Saved data entries.

-*-

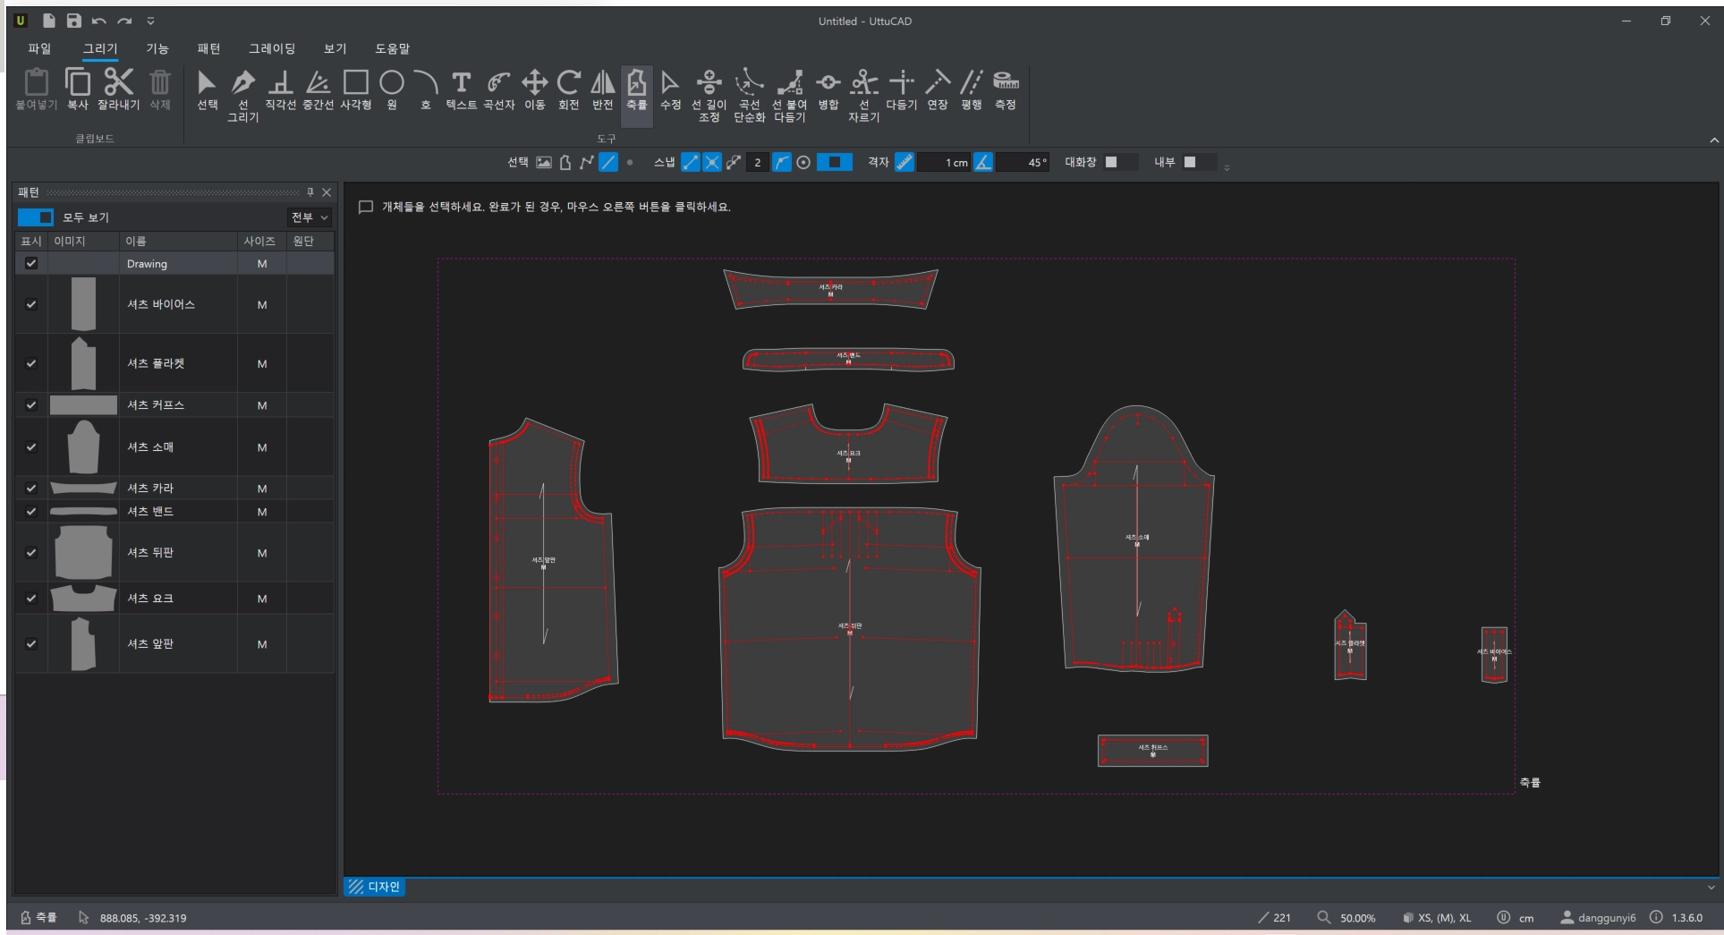The height and width of the screenshot is (935, 1724).
Task: Open the 전부 filter dropdown
Action: pos(310,217)
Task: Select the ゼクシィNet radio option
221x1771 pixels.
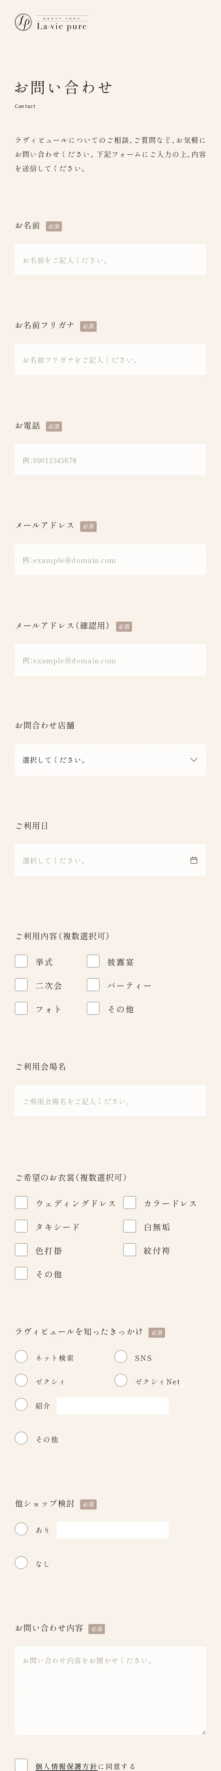Action: pos(121,1380)

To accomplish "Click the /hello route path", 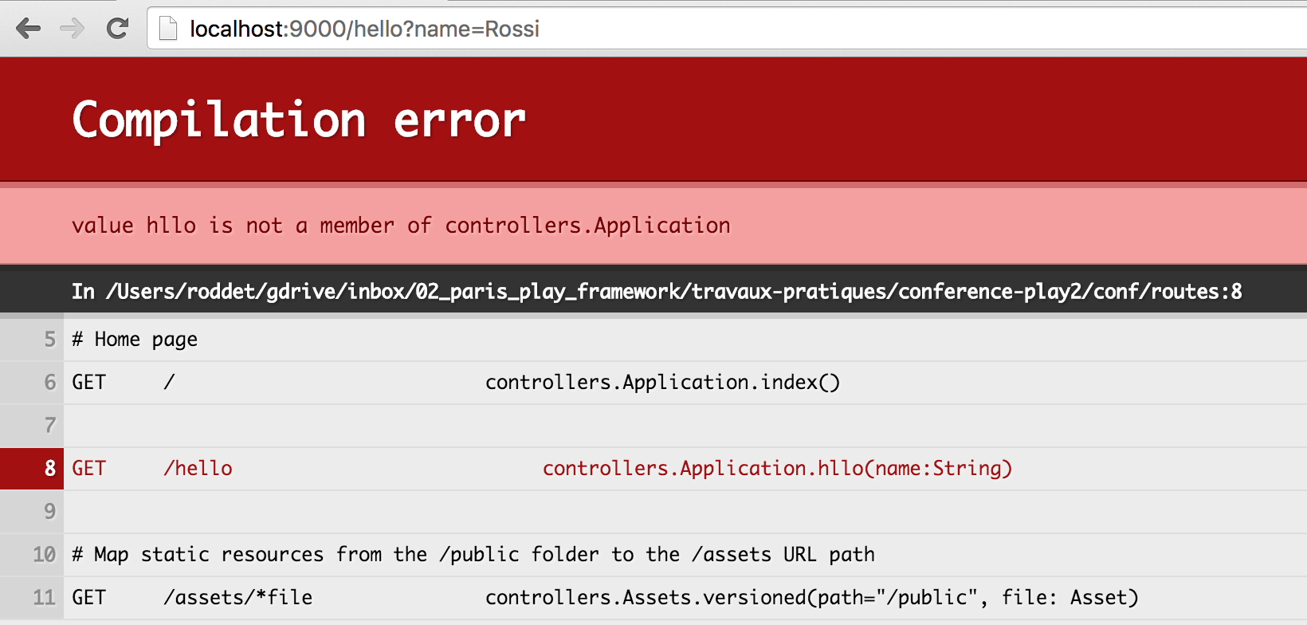I will pyautogui.click(x=198, y=469).
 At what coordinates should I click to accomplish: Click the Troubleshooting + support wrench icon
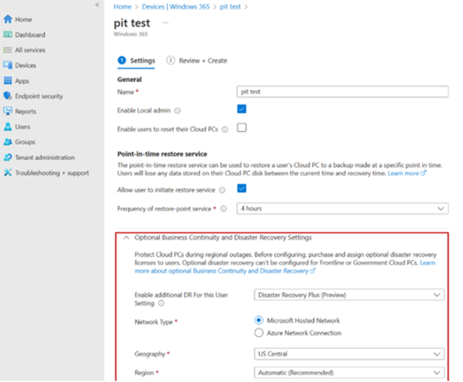pyautogui.click(x=7, y=173)
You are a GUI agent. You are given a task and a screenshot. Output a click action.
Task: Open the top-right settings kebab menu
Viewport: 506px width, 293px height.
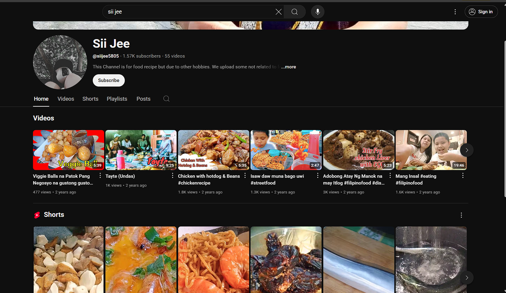(455, 12)
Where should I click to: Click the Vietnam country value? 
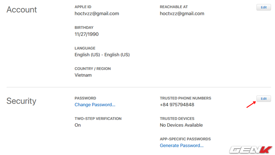pyautogui.click(x=83, y=75)
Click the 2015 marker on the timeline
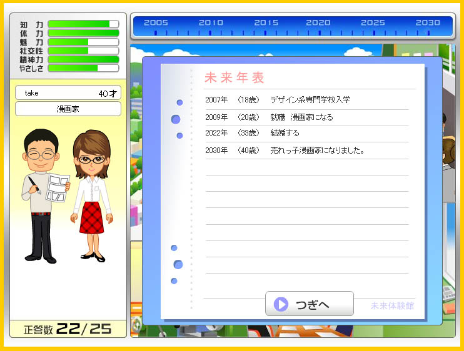This screenshot has height=351, width=464. [266, 23]
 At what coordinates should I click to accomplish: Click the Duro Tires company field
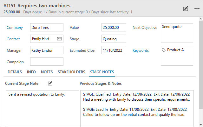[x=47, y=28]
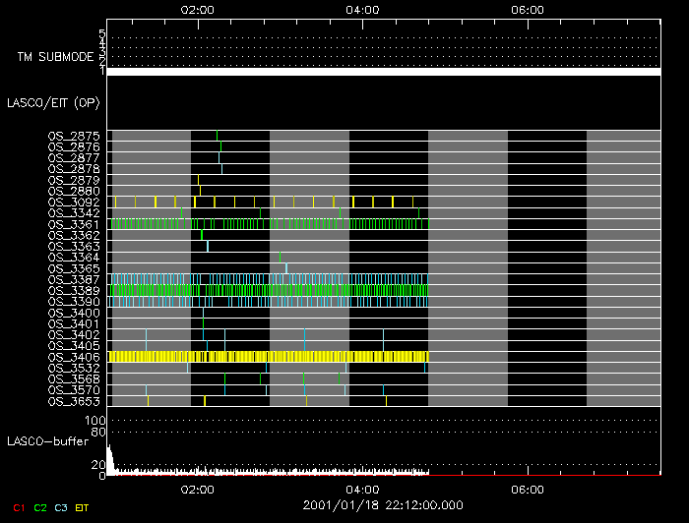Click the white TM SUBMODE bar
This screenshot has height=523, width=689.
(x=383, y=72)
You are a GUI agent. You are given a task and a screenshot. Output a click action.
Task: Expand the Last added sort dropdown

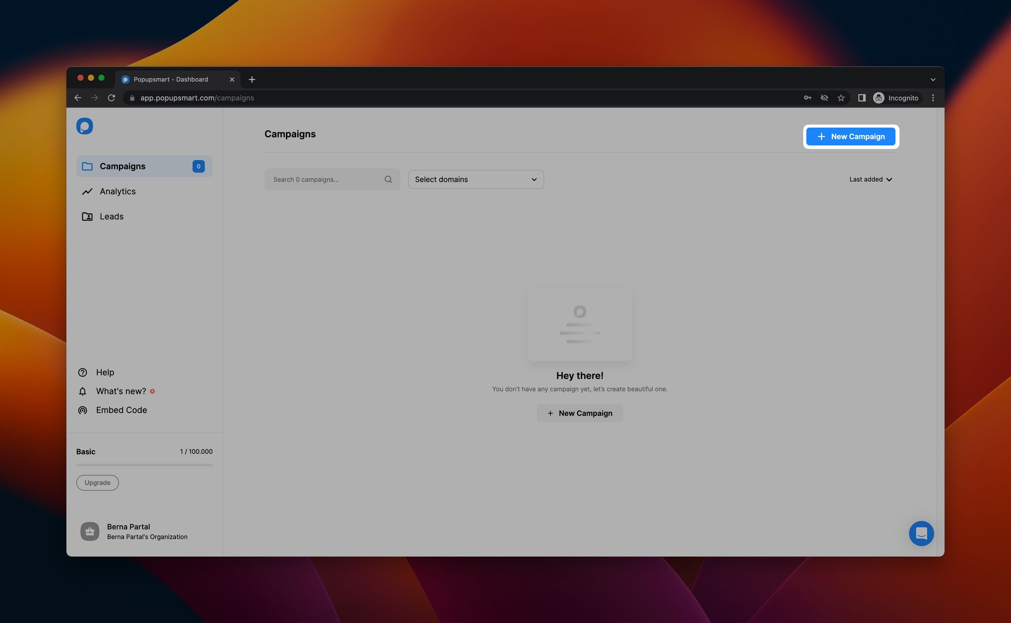coord(870,179)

-*-

What is expected. In the data above, find the line containing "support wrench icon", then output it and every later line exactly, without the pictures.

Answer to this exercise.
 At what coordinates should I click to accomplish: Click the Troubleshooting + support wrench icon
pyautogui.click(x=7, y=173)
You are a GUI agent. You are given a task and a screenshot. Output a click action.
Task: Open the top-right settings kebab menu
Viewport: 506px width, 293px height.
(455, 12)
Where should I click to: Click the Vietnam country value? 
pyautogui.click(x=83, y=75)
Click the 2015 marker on the timeline
This screenshot has height=351, width=464. [266, 23]
 At what coordinates should I click to accomplish: Click the Duro Tires company field
[x=47, y=28]
Click the white TM SUBMODE bar
This screenshot has height=523, width=689.
(x=383, y=72)
You are a GUI agent. You are given a task and a screenshot. Output a click action.
Task: Expand the Last added sort dropdown

coord(870,179)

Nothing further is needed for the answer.